La cuestión de las patentes de las vacunas muestra que la salud y la investigación han sido colonizados por el capitalismo. No hay en ello ningún motivo altruista: solo la búsqueda de mayores beneficios Y la pieza clave para mantener esa lucrativa posición de privilegio son los derechos de propiedad intelectual. En este mundo ya ni el prestigio de un descubrimiento puede sustituir al dinero.

Este sistema de derechos sobre la propiedad intelectual no es ni siquiera mínimamente ecuánime, porque no remunera los inventos o los descubrimientos según su importancia. Son los listillos que los registran los que se llevan la parte del león. No solo en el caso de Microsoft y Bill Gates. Google, por ejemplo, no sería lo que es sin los trabajos de Danny Hillis sobre el procesamiento paralelo de datos.

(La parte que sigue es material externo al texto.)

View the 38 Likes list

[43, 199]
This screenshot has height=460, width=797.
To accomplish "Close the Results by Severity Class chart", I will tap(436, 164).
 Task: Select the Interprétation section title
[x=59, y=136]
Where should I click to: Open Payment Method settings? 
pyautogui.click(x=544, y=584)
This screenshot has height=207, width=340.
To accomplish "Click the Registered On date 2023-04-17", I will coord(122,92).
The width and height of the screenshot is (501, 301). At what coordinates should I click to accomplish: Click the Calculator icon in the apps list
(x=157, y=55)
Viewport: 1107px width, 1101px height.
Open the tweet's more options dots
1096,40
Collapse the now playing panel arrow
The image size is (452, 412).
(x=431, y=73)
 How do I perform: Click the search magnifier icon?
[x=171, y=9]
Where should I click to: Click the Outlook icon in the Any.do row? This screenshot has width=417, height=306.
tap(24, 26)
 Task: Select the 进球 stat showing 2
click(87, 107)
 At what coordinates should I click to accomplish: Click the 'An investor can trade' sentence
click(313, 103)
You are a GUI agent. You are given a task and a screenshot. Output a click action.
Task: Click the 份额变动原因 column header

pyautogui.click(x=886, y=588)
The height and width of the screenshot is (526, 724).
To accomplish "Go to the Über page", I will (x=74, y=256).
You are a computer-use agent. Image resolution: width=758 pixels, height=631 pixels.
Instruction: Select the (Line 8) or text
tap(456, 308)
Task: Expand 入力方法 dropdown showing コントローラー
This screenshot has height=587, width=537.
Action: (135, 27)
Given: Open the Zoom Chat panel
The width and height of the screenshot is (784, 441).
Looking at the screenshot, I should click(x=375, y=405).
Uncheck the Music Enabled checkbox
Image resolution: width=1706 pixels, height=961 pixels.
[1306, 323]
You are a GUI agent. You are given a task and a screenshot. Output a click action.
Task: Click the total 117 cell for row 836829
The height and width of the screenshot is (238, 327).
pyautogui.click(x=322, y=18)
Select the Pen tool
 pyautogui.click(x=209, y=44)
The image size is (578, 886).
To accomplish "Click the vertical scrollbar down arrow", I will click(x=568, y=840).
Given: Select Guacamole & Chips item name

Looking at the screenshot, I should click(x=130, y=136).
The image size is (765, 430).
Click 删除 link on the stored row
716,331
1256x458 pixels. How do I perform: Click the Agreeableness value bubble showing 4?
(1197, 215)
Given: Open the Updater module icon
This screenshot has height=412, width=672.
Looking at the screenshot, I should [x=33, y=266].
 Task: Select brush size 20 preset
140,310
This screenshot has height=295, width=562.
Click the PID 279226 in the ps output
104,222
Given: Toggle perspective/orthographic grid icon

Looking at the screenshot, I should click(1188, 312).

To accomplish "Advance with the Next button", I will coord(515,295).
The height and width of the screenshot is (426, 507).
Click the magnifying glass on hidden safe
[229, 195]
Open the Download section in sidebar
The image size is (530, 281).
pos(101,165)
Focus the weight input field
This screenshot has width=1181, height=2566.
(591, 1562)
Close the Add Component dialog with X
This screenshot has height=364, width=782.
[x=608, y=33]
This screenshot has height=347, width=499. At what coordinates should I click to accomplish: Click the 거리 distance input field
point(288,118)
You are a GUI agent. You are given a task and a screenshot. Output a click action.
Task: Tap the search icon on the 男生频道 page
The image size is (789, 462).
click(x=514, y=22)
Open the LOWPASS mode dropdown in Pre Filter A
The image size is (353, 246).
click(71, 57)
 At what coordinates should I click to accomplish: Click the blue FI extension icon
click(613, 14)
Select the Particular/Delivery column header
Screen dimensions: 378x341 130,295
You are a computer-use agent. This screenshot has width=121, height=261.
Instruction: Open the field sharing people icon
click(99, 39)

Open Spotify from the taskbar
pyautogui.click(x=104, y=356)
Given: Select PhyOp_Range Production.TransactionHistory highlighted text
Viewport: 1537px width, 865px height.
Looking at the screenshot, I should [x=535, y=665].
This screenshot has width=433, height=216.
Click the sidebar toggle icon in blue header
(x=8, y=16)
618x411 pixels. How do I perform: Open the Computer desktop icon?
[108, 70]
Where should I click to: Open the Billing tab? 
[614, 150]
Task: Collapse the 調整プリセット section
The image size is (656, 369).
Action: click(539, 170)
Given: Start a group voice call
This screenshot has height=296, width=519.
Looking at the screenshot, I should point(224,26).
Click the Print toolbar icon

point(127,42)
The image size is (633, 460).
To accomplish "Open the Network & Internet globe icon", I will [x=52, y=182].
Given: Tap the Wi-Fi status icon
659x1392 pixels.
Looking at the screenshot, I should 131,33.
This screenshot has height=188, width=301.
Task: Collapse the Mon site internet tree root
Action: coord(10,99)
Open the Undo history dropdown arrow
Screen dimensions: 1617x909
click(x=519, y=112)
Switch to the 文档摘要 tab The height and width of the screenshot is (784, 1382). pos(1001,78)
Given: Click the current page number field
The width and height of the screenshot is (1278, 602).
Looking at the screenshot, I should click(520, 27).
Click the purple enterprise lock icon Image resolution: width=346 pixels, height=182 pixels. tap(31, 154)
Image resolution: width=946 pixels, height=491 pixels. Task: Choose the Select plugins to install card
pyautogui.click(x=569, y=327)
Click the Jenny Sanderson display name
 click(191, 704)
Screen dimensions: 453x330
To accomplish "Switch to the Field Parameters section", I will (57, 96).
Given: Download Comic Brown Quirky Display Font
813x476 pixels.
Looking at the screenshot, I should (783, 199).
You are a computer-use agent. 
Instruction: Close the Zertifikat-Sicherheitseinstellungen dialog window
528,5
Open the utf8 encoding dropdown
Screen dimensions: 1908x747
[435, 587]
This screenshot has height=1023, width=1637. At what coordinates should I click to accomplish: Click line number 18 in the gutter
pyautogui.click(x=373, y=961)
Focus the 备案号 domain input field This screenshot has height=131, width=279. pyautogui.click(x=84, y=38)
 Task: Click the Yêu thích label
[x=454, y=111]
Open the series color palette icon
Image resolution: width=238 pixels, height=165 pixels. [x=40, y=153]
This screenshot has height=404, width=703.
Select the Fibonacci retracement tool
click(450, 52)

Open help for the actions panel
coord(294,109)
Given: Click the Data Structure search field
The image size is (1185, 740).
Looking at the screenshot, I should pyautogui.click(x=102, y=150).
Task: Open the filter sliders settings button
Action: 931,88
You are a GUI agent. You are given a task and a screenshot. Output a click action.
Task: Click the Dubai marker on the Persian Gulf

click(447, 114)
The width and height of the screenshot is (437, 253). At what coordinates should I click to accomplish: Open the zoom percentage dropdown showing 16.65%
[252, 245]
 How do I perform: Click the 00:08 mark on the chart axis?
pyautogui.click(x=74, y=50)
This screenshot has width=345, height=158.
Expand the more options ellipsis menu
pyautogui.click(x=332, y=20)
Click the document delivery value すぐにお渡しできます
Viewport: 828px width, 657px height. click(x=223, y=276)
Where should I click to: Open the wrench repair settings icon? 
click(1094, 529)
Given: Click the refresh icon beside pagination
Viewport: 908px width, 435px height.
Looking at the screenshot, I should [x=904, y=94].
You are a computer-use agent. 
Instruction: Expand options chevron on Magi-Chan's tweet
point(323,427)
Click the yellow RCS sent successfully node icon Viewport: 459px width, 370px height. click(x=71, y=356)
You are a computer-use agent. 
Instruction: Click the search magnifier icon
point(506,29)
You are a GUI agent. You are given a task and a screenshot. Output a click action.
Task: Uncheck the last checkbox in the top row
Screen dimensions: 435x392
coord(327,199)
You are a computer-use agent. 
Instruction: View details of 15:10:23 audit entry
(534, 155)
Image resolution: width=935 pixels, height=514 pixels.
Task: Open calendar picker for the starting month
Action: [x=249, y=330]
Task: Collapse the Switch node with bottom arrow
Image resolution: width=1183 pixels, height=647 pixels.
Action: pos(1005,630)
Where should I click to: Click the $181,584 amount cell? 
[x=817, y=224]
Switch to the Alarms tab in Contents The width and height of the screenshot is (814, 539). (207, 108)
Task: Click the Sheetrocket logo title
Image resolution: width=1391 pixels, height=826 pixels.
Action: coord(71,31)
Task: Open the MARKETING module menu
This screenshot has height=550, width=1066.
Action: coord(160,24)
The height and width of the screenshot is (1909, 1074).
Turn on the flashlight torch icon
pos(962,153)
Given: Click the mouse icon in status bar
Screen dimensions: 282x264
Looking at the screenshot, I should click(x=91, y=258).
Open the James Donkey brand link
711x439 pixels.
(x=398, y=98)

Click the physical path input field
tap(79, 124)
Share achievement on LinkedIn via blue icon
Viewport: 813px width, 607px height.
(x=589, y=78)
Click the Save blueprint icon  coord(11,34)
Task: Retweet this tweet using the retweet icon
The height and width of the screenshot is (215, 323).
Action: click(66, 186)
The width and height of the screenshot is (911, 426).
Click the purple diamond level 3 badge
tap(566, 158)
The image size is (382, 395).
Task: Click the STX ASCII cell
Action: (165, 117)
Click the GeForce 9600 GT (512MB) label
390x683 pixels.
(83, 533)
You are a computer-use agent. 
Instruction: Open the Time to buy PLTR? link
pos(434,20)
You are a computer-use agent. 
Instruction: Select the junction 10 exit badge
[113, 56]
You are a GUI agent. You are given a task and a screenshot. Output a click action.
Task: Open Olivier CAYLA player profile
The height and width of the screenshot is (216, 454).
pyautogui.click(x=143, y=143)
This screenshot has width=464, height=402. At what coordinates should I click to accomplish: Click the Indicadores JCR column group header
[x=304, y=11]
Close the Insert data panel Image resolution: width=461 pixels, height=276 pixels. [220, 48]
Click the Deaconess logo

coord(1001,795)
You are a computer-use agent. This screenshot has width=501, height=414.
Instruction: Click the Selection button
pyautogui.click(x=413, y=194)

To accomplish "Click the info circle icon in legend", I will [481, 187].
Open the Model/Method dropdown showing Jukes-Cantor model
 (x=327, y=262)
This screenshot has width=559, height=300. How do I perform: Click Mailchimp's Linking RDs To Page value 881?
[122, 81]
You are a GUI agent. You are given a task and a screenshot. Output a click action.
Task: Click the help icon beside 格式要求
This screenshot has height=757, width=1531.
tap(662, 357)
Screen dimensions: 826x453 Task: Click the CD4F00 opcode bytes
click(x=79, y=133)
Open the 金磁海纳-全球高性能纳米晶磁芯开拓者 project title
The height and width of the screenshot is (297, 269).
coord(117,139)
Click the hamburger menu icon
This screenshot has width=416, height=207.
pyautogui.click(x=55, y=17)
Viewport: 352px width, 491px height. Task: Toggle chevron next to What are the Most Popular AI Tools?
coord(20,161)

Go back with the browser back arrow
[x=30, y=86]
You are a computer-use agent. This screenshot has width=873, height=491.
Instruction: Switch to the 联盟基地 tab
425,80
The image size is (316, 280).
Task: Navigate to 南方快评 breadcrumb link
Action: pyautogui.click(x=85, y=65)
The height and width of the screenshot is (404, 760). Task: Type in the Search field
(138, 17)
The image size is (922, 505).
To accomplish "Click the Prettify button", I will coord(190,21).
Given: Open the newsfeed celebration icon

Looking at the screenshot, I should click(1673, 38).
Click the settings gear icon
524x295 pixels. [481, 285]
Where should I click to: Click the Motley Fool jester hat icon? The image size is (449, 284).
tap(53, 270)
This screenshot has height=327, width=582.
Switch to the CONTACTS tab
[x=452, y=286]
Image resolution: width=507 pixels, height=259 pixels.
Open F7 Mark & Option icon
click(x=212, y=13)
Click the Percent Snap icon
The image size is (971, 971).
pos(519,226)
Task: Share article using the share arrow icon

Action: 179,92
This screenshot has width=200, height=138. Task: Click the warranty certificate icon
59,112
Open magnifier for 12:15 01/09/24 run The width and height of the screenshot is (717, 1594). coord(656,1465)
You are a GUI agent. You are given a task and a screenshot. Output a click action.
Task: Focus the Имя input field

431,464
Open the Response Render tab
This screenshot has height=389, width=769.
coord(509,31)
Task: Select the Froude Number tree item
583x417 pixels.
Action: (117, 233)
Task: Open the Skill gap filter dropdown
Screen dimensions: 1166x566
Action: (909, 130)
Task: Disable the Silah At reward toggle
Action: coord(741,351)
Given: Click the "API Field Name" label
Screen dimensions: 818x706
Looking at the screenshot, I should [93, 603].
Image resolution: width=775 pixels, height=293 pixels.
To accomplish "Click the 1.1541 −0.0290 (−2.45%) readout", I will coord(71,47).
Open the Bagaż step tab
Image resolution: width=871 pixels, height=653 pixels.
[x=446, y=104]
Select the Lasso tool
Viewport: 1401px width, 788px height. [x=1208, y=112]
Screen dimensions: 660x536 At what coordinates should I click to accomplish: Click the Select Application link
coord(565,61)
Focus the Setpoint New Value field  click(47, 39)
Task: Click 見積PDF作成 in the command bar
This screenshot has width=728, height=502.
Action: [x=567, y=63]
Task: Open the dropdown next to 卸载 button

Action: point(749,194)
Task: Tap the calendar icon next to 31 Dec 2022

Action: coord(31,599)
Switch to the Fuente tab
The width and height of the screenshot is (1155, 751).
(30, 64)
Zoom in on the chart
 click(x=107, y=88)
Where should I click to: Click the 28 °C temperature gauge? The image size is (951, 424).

Lo que sí es seguro es que la salud y la investigación médica se han convertido en una fuente de beneficios impresionante. Tal vez todo lo relacionado con ella debería sacarse del sistema de derechos de la propiedad intelectual y crear un «moderno comunal» con todos esos saberes a disposición de quien los necesite. En caso contrario, como esta pandemia muestra, los tratamientos médicos serán cada vez más cosa de los ricos.